*YOUR GOAL*
Please tally the lines below that contain the word "profile" and reply with the total alone.

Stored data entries
------------------------------------

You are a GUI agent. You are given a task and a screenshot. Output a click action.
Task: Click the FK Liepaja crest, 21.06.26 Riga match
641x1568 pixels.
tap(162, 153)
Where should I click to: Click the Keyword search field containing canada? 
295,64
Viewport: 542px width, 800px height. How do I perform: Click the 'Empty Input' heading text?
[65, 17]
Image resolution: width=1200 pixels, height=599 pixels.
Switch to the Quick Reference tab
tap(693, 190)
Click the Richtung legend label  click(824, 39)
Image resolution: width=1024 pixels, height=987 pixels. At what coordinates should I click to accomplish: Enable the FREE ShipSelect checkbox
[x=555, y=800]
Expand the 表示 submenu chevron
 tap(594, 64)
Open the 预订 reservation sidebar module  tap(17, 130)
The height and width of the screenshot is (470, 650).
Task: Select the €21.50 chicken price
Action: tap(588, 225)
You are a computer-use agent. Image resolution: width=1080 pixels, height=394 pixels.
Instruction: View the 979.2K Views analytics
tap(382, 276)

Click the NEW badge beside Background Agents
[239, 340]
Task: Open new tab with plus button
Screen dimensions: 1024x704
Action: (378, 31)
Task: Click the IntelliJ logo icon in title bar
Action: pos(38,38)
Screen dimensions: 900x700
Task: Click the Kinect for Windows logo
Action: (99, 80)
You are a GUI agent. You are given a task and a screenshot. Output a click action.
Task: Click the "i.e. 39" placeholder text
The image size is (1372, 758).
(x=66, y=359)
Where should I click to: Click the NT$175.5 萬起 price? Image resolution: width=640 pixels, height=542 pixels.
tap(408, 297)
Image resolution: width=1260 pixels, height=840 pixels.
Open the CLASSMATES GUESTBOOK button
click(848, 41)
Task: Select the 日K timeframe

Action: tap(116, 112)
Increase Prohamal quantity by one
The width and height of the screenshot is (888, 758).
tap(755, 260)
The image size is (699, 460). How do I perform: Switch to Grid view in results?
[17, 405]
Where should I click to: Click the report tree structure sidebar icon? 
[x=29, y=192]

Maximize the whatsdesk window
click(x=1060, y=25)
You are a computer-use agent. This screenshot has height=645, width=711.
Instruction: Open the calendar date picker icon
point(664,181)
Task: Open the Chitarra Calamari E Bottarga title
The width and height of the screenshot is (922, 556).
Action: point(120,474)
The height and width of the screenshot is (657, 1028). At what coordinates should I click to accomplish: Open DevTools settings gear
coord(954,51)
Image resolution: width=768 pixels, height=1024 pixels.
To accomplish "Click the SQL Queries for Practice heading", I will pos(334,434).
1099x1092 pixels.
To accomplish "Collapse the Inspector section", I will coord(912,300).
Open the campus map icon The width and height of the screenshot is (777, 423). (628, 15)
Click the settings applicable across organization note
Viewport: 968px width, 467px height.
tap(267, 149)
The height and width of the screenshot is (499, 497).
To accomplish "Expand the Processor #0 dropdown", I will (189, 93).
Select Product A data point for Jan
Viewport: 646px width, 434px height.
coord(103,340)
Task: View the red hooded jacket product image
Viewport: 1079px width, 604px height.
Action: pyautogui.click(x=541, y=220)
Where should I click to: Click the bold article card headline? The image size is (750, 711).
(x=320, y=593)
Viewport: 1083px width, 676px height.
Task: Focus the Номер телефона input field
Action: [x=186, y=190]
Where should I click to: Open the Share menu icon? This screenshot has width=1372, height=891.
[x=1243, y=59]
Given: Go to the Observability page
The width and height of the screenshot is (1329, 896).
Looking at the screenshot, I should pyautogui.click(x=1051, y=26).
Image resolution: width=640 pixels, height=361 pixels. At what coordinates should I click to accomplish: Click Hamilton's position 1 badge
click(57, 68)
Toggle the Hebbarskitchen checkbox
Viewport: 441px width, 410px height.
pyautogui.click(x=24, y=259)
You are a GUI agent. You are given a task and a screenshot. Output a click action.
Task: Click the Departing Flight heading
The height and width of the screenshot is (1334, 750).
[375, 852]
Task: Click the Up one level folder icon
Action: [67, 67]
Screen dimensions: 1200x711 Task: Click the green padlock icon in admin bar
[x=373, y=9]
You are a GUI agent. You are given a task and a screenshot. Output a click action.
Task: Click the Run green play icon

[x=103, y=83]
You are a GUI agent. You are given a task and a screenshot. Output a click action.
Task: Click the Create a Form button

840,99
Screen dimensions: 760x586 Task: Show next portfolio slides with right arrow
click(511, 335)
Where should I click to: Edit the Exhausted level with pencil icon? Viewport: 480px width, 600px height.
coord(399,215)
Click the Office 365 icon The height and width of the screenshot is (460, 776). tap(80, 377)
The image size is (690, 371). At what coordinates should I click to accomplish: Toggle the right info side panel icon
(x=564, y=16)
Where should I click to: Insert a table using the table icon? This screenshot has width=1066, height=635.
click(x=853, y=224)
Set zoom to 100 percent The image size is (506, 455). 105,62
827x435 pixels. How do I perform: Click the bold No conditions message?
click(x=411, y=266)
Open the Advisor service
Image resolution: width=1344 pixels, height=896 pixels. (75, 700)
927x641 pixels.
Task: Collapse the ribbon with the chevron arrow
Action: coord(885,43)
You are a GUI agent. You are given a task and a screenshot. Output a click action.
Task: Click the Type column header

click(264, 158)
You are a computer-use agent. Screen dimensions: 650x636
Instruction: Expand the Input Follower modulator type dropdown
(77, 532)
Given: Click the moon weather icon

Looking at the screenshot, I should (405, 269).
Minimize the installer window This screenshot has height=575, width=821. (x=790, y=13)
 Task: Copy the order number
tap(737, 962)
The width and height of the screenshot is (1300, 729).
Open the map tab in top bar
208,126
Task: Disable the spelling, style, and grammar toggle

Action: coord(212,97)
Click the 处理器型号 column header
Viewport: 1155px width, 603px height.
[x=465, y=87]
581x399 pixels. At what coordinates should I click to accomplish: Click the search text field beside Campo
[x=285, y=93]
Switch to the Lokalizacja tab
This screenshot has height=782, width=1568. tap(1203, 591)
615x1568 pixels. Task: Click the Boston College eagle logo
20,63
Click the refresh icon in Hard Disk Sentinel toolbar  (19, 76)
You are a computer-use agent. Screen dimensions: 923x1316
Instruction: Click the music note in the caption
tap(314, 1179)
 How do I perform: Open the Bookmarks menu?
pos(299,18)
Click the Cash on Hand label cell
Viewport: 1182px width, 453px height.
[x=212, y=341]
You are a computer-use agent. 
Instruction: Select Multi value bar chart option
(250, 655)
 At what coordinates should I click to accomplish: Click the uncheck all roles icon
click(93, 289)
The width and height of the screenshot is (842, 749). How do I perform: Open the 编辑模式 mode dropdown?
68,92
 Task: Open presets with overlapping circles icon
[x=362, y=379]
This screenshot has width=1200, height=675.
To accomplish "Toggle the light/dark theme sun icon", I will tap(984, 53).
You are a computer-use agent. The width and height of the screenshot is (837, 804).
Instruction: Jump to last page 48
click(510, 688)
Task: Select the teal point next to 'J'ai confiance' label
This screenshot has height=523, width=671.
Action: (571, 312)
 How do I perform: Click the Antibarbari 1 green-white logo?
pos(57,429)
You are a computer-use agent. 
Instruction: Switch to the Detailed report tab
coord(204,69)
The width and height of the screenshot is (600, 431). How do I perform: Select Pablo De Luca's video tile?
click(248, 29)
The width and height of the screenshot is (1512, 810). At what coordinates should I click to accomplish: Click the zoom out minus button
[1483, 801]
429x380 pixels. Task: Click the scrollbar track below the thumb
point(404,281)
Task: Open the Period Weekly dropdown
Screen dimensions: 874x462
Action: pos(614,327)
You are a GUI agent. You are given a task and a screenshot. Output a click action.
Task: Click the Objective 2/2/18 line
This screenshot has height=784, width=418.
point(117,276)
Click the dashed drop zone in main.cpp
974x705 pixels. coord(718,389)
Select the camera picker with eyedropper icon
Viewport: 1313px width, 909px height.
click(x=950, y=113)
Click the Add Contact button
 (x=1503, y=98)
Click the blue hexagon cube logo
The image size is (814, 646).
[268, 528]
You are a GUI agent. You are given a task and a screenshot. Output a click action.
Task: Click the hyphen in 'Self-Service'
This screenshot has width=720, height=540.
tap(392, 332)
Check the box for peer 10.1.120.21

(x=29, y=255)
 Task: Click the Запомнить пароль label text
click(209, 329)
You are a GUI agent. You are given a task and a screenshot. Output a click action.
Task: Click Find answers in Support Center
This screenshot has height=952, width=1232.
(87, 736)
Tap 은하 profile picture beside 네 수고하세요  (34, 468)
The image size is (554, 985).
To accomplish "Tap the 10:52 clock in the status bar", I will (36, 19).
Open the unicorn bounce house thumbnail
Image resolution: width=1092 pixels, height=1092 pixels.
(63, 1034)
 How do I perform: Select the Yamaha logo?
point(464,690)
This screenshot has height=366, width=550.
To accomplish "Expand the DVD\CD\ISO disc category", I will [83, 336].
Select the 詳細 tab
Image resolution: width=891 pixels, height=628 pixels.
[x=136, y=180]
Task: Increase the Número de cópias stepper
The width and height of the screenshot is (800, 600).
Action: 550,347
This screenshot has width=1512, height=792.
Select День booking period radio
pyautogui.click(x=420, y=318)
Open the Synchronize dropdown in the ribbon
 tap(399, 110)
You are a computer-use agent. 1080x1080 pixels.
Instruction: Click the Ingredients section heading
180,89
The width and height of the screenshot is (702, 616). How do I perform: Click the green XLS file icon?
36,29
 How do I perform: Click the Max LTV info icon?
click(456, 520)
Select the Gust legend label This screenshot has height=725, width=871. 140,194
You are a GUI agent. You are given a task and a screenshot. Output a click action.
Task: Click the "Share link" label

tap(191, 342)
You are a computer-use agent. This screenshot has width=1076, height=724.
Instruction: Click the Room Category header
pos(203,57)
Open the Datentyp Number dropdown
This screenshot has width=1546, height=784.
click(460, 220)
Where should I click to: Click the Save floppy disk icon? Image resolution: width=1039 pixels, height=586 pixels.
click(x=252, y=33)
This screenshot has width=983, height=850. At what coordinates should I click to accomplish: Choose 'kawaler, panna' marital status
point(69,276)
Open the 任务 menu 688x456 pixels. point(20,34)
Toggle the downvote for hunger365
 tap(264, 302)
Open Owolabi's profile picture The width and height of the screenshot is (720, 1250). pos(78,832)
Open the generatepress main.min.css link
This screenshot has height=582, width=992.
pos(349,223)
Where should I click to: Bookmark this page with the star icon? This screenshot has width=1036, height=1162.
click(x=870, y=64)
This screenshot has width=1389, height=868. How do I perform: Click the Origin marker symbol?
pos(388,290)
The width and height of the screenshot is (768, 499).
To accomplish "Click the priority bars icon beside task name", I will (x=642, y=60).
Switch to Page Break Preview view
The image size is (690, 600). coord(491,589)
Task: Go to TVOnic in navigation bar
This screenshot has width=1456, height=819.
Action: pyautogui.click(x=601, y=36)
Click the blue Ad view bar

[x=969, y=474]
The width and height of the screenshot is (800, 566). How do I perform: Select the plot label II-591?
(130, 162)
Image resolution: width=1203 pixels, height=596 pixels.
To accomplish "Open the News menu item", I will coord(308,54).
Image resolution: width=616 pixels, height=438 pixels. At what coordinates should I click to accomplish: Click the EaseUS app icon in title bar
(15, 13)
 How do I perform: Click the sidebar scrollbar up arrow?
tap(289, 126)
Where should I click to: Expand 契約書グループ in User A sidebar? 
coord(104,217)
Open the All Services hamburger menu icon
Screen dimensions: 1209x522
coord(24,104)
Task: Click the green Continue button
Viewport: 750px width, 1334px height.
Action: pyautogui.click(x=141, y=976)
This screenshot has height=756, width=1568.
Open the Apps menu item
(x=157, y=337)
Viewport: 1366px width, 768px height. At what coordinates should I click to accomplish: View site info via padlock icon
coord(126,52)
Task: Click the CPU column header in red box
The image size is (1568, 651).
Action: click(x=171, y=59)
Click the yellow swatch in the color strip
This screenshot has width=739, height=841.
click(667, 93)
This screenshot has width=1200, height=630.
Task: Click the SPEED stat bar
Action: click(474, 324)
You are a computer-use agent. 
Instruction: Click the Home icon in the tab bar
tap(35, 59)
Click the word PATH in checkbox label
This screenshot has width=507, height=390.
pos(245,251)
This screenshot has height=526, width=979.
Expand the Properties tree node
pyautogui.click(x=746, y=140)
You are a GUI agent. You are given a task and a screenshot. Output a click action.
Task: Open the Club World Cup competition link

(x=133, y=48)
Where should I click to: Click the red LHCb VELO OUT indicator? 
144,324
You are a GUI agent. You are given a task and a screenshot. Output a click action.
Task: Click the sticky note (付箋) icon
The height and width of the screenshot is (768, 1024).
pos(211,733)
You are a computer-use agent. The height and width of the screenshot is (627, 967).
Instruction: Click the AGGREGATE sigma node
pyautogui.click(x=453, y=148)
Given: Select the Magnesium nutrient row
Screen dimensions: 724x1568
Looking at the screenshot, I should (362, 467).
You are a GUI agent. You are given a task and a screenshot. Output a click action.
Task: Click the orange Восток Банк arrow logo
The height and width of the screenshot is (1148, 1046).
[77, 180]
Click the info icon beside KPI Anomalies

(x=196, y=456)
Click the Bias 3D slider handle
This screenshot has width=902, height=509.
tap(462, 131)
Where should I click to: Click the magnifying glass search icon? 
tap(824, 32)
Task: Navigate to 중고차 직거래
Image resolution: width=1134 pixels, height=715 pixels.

------------------------------------

*EXERCISE SOLUTION*
2